La couverture médiatique de la lettre du Ministre de l’Environnement du Québec, qui s’opposait au nouveau processus fédéral d’évaluation environnementale, a donné lieu à un débat dans Le Devoir sur la valeur des savoirs traditionnels autochtones. D’un côté, un collectif de huit juristes soutenait que de « [s]ubordonner la prise en compte des savoirs traditionnels à leur compatibilité avec les données scientifiques revient à établir une hiérarchie entre les savoirs, en faveur des savoirs scientifiques ». De l’autre, Raymond Aubin, « artiste en arts visuels et docteur en intelligence artificielle », proposait de distinguer l’un de l’autre les deux types de savoirs, auxquels il reconnaissait des fonctions différentes accordait, suivant les cas, un poids différent. Quant à nous, nous doutons de la sagesse d’une définition ethnique ou culturelle du savoir. La science dite « occidentale » rayonne dans nombre pays non occidentaux, tout comme un savoir « autochtone » peut très bien s’avérer « savoir », point à la ligne.
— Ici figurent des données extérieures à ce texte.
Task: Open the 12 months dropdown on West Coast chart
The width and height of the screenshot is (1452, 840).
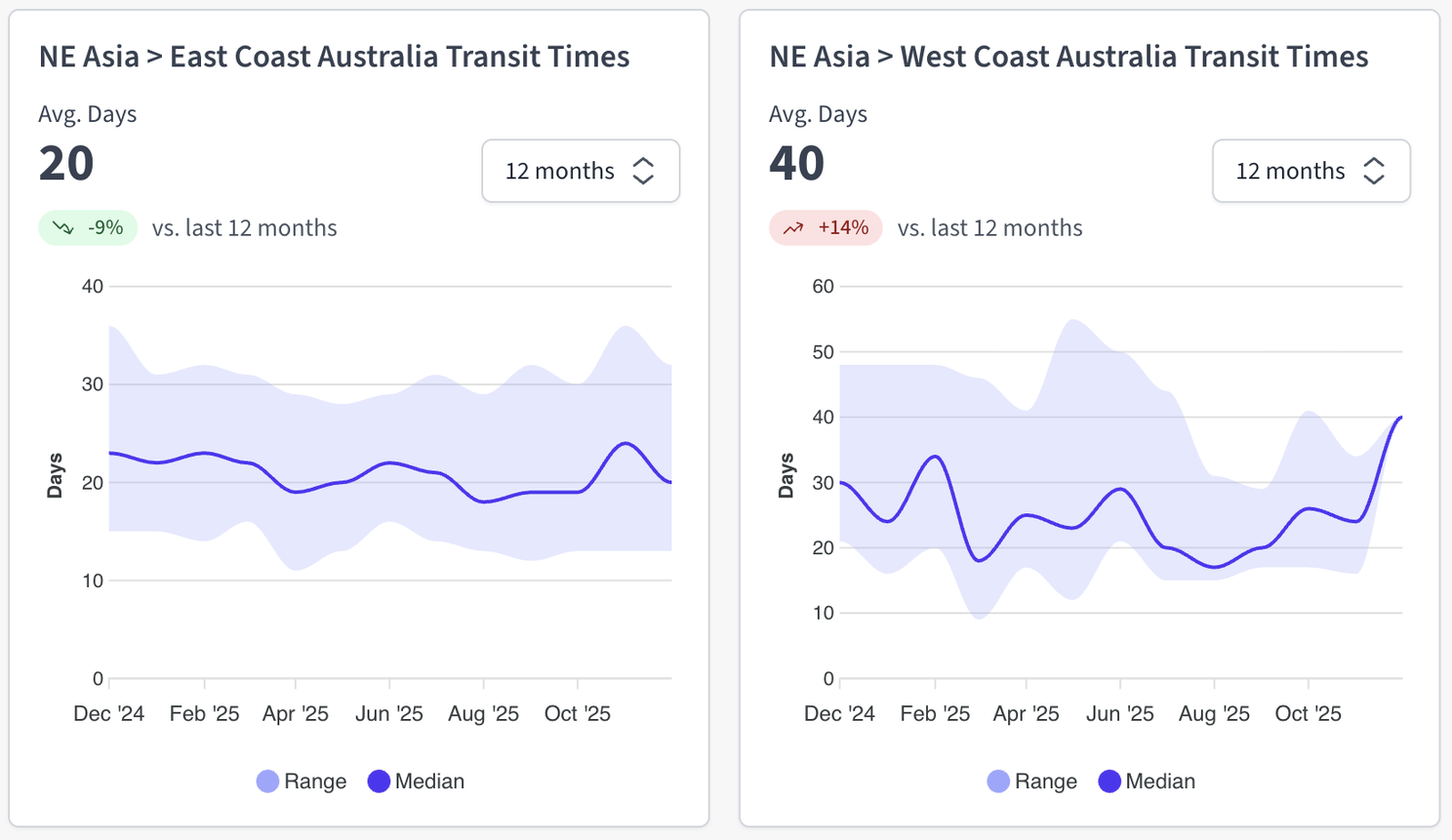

De la même manière, les régimes juridiques autochtones et « occidentaux » peuvent sembler s’opposer, mais cette opposition n’est ni souhaitable ni nécessaire. Un tel antagonisme pouvait s’observer, à l’Université McGill en mars dernier, lors de la dernière édition du Kawaskimhon Moot, une négociation fictive en droit des Autochtones qui se tient dans les facultés de droit canadiennes depuis 1994.
Kawaskimhon: « parler avec la connaissance »
Le Kawaskimhon Moot est une négociation « consensuelle » menée dans le cadre du droit étatique interne fédéral et provincial, du droit international public et du droit issu des régimes normatifs ou juridiques autochtones. Chacune des équipes participantes se voit attribuer un rôle et une table de négociation, accompagnés d’une description des intérêts qu’elle doit défendre. Bien que le concours se soit déroulé en territoire québécois cette année, les négociations et la production des mémoires n’étaient admises qu’en anglais, ce qui rendait difficile, non seulement la participation d’étudiants francophones – autochtones ou allochtones – à titre individuel, mais aussi celle des facultés de droit civil à titre institutionnel. Lors de cette édition de 2018, celle de l’Université de Sherbrooke était d’ailleurs la première faculté de droit civil à prendre part au concours. Les quatre participants de Sherbrooke se sont vu attribuer le rôle de représentation du Ministère de la Culture et des Communications du Québec (ci-après « MCC »).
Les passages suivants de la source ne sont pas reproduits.